As an experiment I implemented the Strassen Matrix Multiplication Algorithm to see if truly lead to faster code for large n.
https://github.com/wcochran/strassen_multiplier/blob/master/mm.c
To my surprise it was way faster for large n. For example, the n=1024 case took 17.20 seconds using the conventional method whereas it only took 1.13 seconds using the Strassen method (2x2.66 GHz Xeon). What -- a 15x speedup!? It should only be marginally faster. In fact, it seemed to be as good for even small 32x32 matrices!?
The only way I can explain this much of a speed-up is that my algorithm is more cache-friendly -- i.e., it focuses on small pieces of the matrices and thus the data is more localized. Maybe I should be doing all my matrix arithmetic piecemeal when possible.
Any other theories on why this is so fast?
First question is "are the results correct?". If so, it's likely that your "conventional" method is not a good implementation.

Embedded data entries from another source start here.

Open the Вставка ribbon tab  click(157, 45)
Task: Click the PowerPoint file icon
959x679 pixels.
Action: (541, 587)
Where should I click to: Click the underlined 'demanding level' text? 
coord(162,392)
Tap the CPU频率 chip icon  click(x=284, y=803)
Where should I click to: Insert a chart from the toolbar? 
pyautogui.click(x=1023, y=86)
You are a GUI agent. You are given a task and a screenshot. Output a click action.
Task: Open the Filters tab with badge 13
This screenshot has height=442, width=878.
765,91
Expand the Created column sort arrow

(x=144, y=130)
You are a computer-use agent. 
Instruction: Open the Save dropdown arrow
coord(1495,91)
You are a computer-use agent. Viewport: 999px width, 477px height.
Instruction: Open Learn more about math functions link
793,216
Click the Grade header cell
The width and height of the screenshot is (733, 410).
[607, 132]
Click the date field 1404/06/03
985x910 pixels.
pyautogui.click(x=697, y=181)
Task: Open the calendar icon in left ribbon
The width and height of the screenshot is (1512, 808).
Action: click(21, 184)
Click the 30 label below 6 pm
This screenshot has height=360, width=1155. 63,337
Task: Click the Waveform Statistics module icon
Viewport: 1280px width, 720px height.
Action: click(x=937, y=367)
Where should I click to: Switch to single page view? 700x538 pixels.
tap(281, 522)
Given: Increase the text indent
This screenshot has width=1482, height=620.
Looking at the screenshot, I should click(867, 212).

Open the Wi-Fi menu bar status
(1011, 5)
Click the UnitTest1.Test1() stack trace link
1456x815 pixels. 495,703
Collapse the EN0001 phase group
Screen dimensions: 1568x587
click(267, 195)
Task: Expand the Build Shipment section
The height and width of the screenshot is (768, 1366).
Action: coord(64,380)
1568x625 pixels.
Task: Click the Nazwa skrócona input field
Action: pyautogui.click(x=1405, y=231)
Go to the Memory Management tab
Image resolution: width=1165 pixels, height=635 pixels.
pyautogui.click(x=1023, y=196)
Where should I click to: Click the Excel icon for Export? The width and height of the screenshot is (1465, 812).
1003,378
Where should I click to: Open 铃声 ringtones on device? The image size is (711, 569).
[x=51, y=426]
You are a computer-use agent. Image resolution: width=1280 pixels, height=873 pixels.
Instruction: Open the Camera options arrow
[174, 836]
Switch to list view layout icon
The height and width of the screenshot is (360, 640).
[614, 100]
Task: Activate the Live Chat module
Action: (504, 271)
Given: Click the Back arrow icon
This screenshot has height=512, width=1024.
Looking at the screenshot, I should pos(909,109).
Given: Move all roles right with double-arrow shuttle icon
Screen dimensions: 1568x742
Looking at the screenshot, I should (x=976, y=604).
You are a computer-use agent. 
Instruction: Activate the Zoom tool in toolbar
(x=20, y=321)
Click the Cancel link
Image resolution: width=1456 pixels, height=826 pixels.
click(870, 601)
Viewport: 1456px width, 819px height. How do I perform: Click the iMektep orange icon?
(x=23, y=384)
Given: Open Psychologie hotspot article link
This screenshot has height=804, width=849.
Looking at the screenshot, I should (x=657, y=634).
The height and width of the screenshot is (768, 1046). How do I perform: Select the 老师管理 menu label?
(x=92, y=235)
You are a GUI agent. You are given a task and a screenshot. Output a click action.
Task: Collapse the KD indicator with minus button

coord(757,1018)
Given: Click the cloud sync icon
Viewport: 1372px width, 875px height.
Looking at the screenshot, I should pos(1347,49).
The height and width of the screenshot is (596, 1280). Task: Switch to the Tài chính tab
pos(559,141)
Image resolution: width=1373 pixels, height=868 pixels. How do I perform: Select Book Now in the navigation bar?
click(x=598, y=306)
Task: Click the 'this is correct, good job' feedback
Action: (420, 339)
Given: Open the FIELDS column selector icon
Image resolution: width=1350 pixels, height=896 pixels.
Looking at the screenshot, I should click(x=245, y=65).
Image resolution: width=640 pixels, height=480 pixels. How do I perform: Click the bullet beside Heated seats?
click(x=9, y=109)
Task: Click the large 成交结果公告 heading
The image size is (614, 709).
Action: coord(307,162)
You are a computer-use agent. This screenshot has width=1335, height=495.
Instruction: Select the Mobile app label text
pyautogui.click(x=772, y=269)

The conventional method is not to use 3 nested FOR loops to scan the inputs in the order you learned in math class. One simple improvement is to transpose the matrix on the right so that it sits in memory with columns being coherent rather than rows. Modify the multiply loop to use this alternate layout and it will run much faster on a large matrix.
The standard matrix libraries implement much more cache friendly methods that consider the size of the data cache.
You might also implement a recursive version of the standard matrix product (subdivide into 2x2 matrix of matricies that are half the size). This will give something closer to optimal cache performance, which strassen gets from being recursive.
So either you're doing it wrong, or your conventional code is not optimized.